### Task
Copy all the lines of the data that include the word "folder".

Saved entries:

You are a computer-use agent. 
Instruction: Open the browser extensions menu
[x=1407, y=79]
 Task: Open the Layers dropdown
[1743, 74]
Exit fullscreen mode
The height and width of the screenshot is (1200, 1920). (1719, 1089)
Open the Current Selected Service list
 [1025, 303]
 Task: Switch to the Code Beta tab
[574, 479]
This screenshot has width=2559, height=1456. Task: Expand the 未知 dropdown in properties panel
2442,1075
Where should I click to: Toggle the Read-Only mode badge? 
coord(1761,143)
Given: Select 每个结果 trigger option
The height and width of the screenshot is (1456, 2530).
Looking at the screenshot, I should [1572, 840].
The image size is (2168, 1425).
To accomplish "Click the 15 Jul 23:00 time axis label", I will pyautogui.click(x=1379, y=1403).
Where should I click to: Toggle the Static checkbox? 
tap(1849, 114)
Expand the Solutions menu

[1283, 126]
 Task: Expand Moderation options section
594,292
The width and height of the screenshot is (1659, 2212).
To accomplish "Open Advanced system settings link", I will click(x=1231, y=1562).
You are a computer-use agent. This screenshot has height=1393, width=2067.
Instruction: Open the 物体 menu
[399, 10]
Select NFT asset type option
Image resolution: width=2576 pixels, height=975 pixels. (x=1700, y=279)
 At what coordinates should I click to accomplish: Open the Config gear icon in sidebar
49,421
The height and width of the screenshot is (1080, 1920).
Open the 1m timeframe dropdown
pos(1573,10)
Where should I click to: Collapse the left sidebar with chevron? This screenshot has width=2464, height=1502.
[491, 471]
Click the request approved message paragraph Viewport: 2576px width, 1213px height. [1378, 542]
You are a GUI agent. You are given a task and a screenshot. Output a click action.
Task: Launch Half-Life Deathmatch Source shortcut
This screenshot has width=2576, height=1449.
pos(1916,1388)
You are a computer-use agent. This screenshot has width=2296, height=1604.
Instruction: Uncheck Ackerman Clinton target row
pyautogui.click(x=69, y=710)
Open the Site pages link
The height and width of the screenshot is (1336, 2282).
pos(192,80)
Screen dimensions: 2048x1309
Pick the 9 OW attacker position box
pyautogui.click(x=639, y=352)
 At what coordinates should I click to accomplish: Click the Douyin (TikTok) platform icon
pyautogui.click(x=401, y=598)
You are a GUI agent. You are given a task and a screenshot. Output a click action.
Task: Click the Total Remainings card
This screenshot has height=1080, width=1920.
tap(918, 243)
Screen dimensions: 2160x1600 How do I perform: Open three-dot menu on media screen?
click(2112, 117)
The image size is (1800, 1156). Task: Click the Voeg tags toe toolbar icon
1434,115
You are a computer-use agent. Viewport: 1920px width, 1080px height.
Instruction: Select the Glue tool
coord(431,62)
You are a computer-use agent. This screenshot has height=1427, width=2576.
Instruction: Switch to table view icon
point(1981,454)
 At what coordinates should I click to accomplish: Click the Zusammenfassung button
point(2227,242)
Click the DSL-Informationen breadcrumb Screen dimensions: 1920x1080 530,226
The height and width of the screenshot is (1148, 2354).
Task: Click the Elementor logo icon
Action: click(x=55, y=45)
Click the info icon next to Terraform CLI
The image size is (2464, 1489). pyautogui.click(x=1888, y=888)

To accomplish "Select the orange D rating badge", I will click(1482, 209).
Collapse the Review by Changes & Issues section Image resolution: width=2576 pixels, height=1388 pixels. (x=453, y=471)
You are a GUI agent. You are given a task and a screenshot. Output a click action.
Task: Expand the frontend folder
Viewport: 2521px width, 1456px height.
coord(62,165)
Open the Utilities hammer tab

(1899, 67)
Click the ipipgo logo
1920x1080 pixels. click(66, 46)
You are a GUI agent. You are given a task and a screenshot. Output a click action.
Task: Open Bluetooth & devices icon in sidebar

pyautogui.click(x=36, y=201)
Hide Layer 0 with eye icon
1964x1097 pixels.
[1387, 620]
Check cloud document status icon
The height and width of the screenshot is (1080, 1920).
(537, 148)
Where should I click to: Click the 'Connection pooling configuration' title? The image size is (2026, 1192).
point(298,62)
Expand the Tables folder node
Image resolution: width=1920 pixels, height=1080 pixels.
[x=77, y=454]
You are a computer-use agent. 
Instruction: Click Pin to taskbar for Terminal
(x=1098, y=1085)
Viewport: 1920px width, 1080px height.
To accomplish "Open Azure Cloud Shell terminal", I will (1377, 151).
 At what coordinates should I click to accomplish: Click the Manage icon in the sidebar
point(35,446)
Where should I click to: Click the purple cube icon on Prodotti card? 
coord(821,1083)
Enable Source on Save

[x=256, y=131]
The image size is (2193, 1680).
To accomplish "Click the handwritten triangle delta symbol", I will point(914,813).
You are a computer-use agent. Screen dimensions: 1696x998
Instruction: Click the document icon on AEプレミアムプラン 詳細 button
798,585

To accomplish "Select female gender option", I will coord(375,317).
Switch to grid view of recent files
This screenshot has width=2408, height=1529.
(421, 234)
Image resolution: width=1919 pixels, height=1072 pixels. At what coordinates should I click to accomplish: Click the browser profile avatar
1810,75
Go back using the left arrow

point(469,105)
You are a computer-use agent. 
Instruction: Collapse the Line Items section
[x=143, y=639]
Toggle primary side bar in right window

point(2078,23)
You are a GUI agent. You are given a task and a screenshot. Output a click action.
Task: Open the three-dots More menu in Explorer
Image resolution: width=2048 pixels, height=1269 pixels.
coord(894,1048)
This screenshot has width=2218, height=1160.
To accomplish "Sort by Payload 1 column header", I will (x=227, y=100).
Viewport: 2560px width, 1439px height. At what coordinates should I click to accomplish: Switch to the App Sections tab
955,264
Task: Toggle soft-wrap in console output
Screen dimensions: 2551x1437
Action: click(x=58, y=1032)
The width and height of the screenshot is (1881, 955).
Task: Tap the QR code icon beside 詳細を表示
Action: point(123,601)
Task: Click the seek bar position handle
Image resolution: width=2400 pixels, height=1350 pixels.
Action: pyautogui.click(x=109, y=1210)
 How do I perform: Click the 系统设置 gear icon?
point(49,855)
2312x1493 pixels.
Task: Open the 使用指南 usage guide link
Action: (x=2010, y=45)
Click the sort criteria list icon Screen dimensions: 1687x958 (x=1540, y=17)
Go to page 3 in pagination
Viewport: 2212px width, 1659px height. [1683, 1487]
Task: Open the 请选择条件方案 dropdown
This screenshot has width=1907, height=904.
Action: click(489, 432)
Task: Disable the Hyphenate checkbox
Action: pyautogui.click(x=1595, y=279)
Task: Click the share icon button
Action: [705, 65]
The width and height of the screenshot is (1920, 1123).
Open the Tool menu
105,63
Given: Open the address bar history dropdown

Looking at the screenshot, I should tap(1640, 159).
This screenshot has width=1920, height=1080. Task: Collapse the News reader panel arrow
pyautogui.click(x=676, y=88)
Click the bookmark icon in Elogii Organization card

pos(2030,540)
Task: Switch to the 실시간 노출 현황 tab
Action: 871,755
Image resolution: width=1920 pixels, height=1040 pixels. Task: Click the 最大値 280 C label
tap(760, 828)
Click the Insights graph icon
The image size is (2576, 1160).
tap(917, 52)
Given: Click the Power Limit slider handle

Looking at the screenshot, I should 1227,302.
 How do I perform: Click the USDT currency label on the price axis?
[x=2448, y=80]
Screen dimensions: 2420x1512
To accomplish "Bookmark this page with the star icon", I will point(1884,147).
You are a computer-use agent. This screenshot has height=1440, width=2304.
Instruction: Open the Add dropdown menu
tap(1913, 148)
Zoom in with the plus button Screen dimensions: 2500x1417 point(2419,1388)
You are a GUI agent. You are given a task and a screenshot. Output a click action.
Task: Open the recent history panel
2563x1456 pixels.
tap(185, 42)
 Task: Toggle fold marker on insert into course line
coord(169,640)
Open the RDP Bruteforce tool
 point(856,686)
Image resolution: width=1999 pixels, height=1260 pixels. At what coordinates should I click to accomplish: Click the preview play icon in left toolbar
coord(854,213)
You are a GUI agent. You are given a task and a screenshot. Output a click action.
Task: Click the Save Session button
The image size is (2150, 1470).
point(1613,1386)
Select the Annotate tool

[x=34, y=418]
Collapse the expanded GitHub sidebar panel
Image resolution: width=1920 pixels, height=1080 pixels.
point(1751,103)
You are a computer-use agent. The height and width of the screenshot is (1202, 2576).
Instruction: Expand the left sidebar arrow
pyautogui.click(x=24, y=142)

### Finished task
Task: Expand the frontend folder
Expand the Tables folder node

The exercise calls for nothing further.